Target audience: BMI, PQB, BMS students; Interested auditors

Description 

This course offers students a series of weekly seminar-style lectures detailing methods for the analysis of high dimensional, molecular biological data through case studies. A range of statistical techniques, corresponding to frequently encountered research questions and study designs in genomics and bioinformatics, are illustrated and evaluated. Tools for performing such analyses are also described.

Objective:

This course is intended to expose students to approaches to formulating and tackling important data analytic problems that arise in the context of contemporary, high-throughput technologies.  These include DNA microarrays, ChIP-chip studies, SNP arrays, whole-genome sequence, and proteomic data.

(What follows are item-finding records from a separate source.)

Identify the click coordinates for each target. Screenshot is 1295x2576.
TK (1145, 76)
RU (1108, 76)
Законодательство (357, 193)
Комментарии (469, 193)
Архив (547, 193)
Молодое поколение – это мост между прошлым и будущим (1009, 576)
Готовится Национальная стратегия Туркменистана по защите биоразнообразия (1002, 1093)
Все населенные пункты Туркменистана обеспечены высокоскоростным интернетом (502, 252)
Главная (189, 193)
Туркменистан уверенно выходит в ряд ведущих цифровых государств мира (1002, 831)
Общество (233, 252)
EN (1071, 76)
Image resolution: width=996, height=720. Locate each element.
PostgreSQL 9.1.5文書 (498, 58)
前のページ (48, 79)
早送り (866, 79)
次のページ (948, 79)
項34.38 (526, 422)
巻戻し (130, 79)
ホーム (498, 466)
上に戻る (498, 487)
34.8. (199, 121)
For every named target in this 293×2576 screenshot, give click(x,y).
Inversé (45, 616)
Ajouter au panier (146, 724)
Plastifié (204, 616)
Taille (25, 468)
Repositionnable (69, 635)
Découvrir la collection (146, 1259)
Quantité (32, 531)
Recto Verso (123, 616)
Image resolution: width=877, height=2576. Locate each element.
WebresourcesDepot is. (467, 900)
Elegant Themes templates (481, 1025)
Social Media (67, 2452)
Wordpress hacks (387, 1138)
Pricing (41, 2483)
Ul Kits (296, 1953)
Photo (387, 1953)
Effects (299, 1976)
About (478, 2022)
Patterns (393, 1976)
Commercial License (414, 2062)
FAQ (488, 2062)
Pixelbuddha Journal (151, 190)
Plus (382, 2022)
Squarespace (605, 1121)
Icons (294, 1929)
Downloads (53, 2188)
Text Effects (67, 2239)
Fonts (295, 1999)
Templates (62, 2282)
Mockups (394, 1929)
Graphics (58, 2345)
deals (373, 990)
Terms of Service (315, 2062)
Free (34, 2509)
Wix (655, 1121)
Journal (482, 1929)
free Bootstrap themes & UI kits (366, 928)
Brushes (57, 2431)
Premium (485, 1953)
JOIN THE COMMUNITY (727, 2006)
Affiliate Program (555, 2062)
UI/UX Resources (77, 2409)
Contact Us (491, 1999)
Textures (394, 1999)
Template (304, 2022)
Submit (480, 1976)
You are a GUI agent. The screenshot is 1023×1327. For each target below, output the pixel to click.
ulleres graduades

It is expected that students will acquire the ability to frame statistical hypotheses in such settings and be able to identify corresponding data analytic techniques. While such techniques will be introduced here via case studies, they pertain to more broadly encountered research questions and study domains. Examples (and the settings where they arise) include data preprocessing (expression, tiling and SNP arrays; mass spectrometry), multiple hypothesis testing (evolution, CpG island methylation), sequence analysis (motif finding), clustering (SNP arrays), and classification methods (CpG island methylation, copy number data).

Schedule:

Sep 14 (Lecture 1):  Dr. Ru Fang Yeh:

Overview of statistical issues in bioinformatics. Introduction to  microarray analysis;


Sep 21 (Lecture 2): Dr. Ru Fang Yeh:
Statistical approaches to the analysis of tiling arrays and ChIP-chip data:
Application to brain tumor data;

Sep 28 (Lecture 3): Dr. Yuan-Yuan Xiao
 Low –level analysis of SNP Chip data: Genotyping HapMap data;

 Oct 5 (Lecture 4): Dr. Jane Fridlyand
 Copy number arrays and example of  meta-analysis of genomic data:
 Demonstration of the methodology on the breast cancer data;

 Oct 12 (Lecture 5): Dr. Jane Fridlyand
 Classification in genomics and metabolomics: Application to tumor data; 

 Oct 19 (Lecture 6): Dr. Mark Segal
 Validation in genomics: CpG island methylation revisited;

Oct 26 (Lecture 7): Drs. Mark Segal & Yuan-Yuan Xiao
E-values for protein database searches based on tandem mass spectrometry scoring;
Case study in proteomic mass-spectrometry: Coronary artery disease data;

Nov 2 (Lecture 8): Dr. Haiyan Huang, UC Berkeley
A statistical framework to infer functional gene associations from multiple biologically
interrelated microarray experiments: application to yeast and human data;

Nov 9 (Lecture 9): Dr. Imola Fodor, LLNL
Phenotypic characterization of Yersinia pestis;

Nov 16 (Lecture 10): Dr. Katie Pollard, UC Davis
Detecting lineage-specific evolution of DNA.

 

Grades: 
  100% - classroom participation


Textbook:
    The Elements of Statistical Learning by T. Hastie, R. Tibshirani, J. H. Friedman. 2001. Springer.

Recommended readings:

  1. Bioinformatics and Computational Biology Solutions using R and Bioconductor, edited by R. Gentleman et al. 2005. Springer.
  2. Statistical Analysis of Gene Expression Microarray Data, edited by T.P. Speed. 2003. Chapman & Hall/CRC.
  3. A Primer of Genome Science by G. Gibson & S.V. Muse. 2001. Sinauer Associates.